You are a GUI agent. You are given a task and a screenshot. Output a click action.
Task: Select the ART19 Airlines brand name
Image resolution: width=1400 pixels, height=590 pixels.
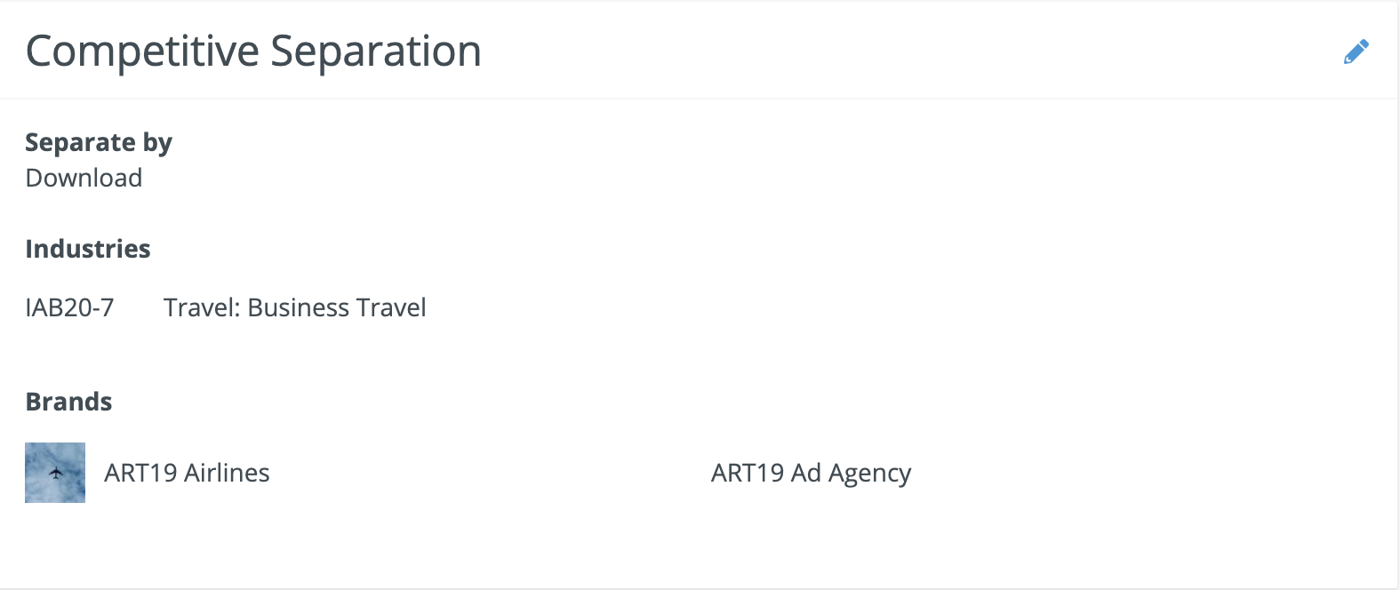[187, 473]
---------------
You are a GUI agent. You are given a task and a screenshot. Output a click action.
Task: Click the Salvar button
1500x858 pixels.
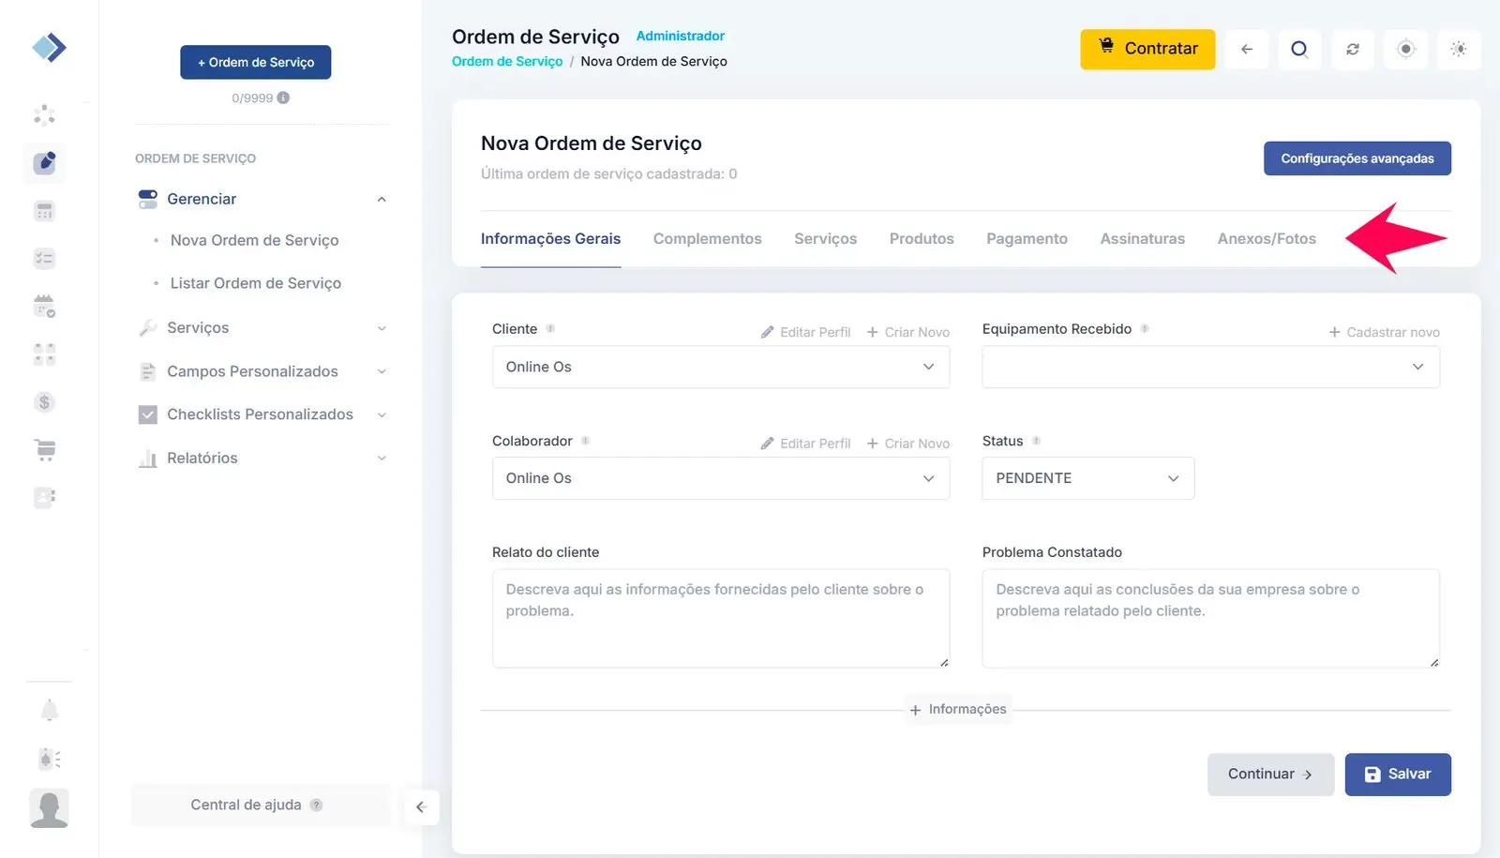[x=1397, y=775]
---------------
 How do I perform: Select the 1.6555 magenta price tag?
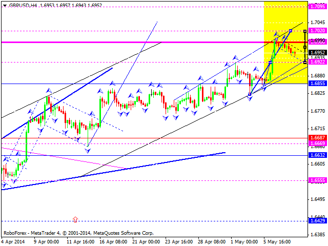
---------------
What the task requires
From the records above, copy every line that holds the word "Select".

Response area
Task: Select the ART19 Airlines brand name
 How do I perform: Select the 1.6555 magenta price tag?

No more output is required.